Blight and slugs are the two main issues with the potato crop, he says. “We can use ferric phosphate and we have been able to use copper up until now. That product licence has been withdrawn, so the potato gamble is increasing all the time.”

Otherwise, the farm’s cold storage facility is used for sprouting control, while growing the crop in a six- to seven-year rotation means there are no potato cyst nematode issues.

“Weed control is done by cultivation and cover crop, with fast crop emergence essential for competition. That means we don’t plant them too deep.”

As his potatoes can’t be sprayed off, he relies on flailing and then waits for the skins to set.

Oilseed rape

Oilseed rape is established by strip-till, so that it grows among either a clover or a cover crop, making it difficult for cabbage stem flea beetles to find the young rape plants.
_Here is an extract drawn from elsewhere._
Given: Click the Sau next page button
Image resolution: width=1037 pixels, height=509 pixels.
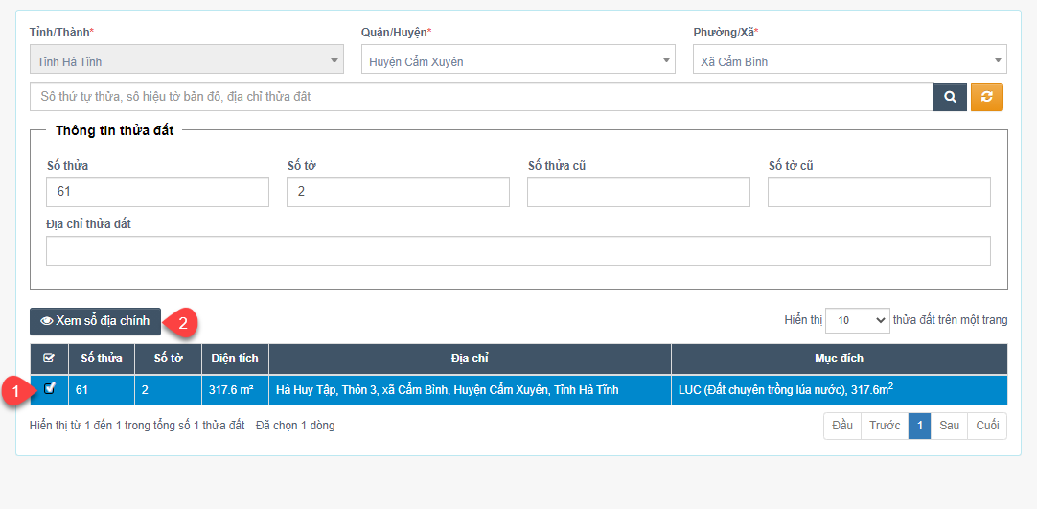Looking at the screenshot, I should click(x=949, y=426).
“A clover understorey seems to confuse the flea beetles. It also fixes nitrogen and releases it when the clover is defoliated, so it provides pest management services and nutrients.”

Mr Thompson’s final point is that the soil organic matter releases nitrogen as the soil warms up, so organic crops tend to get their nutrients a bit later than those grown with the use of fertiliser.

“They can be a bit slower to get going in the spring, but that isn’t always a bad thing.”

Richard Thompson was speaking at an AHDB Monitor Farm meeting in Brigg.